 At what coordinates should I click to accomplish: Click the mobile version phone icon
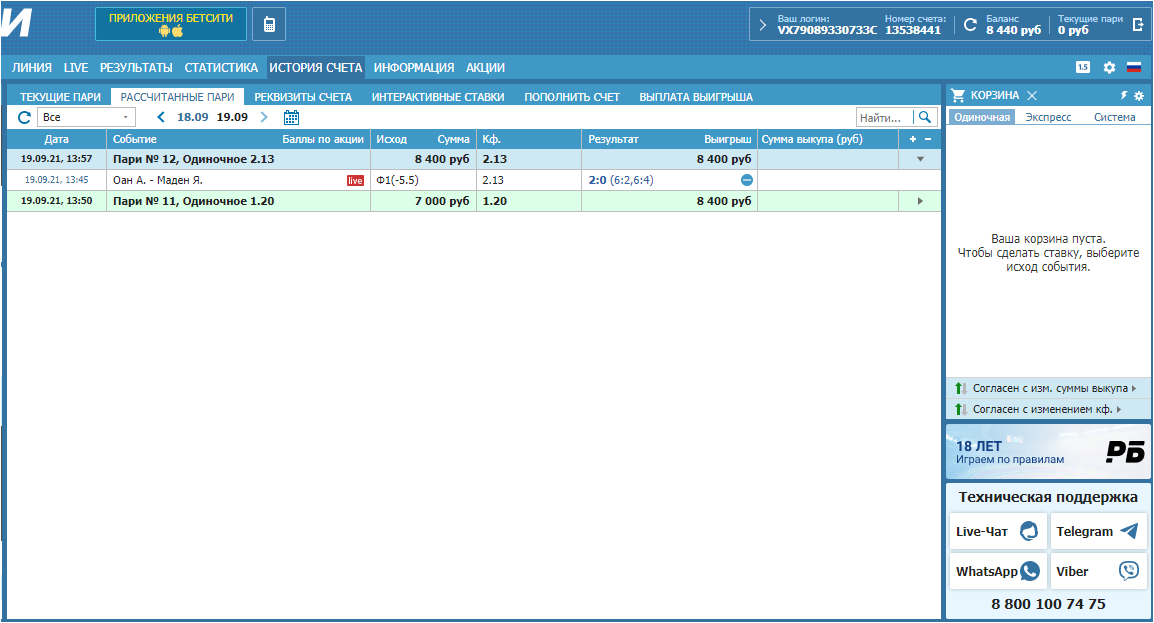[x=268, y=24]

--

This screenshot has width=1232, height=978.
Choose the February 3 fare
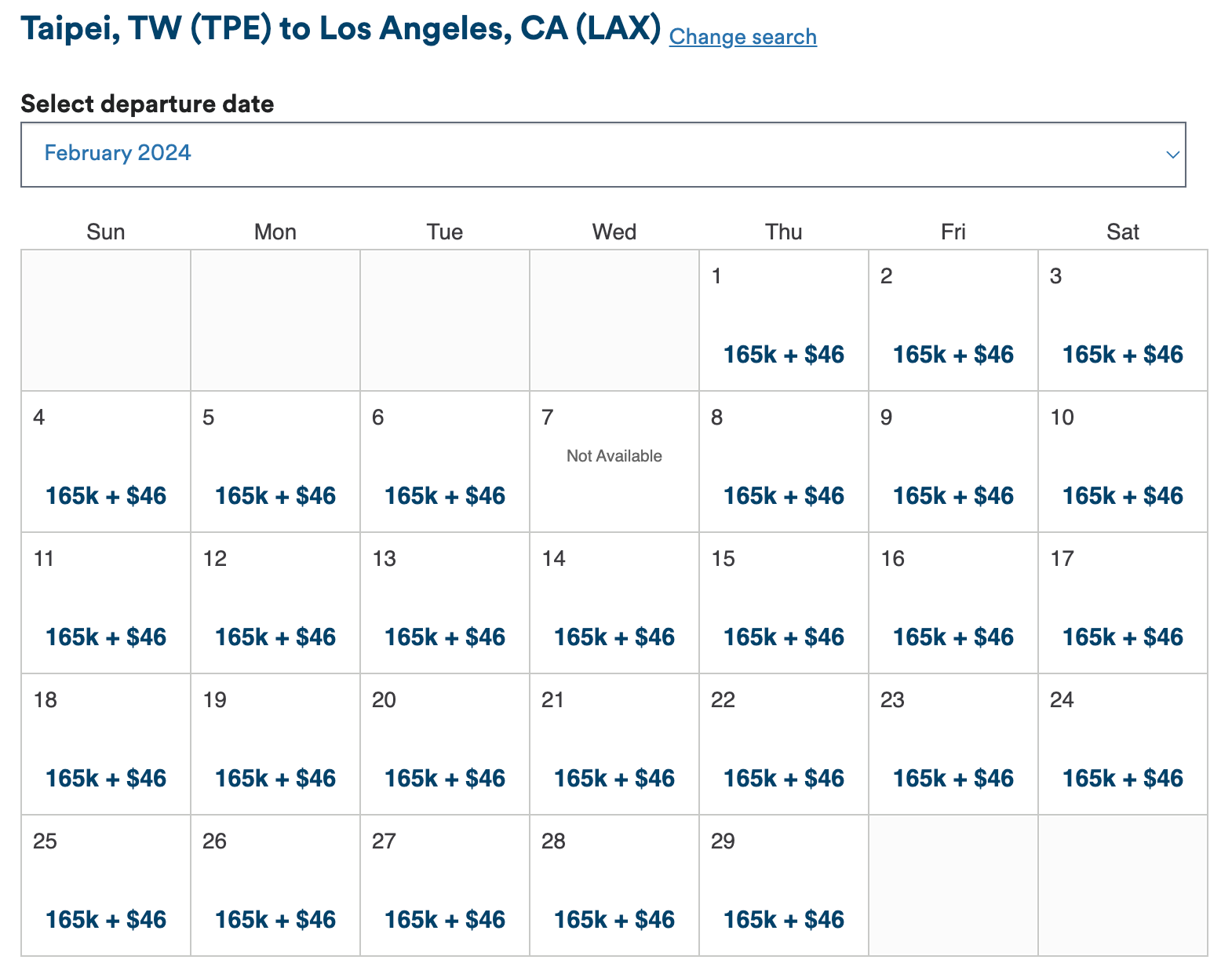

==

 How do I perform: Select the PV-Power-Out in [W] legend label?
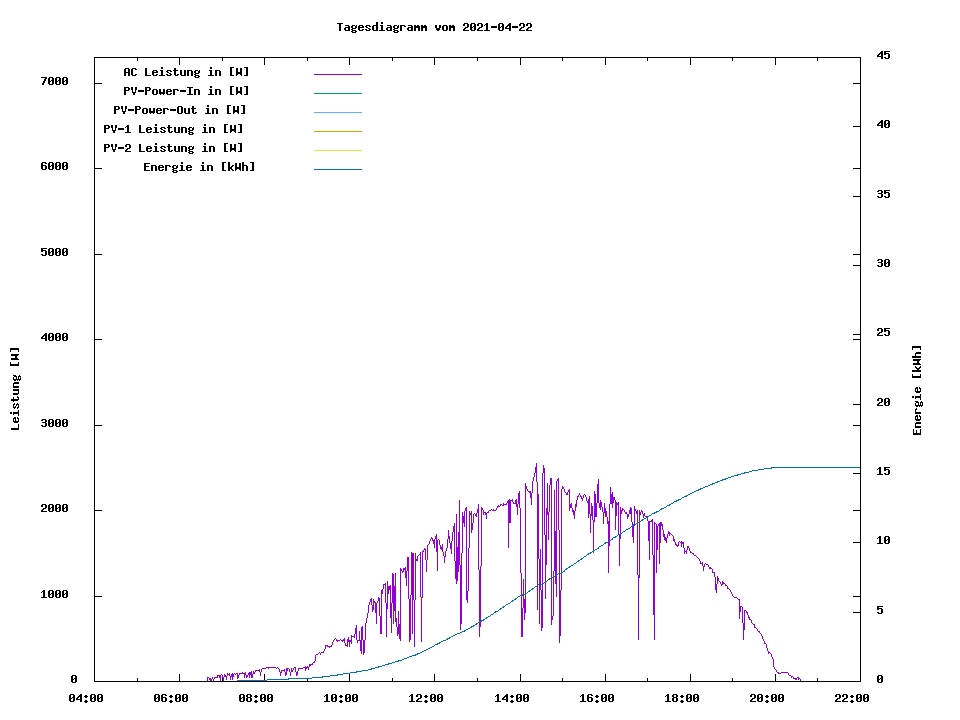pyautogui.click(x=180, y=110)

▶ _Problem to solve_
In the entries above, find the line holding "This screenshot has width=1232, height=978." and the line holding "Choose the February 3 fare"; print both of them and every line between, exactly, and nothing else.

▶ _Result_
This screenshot has width=1232, height=978.
Choose the February 3 fare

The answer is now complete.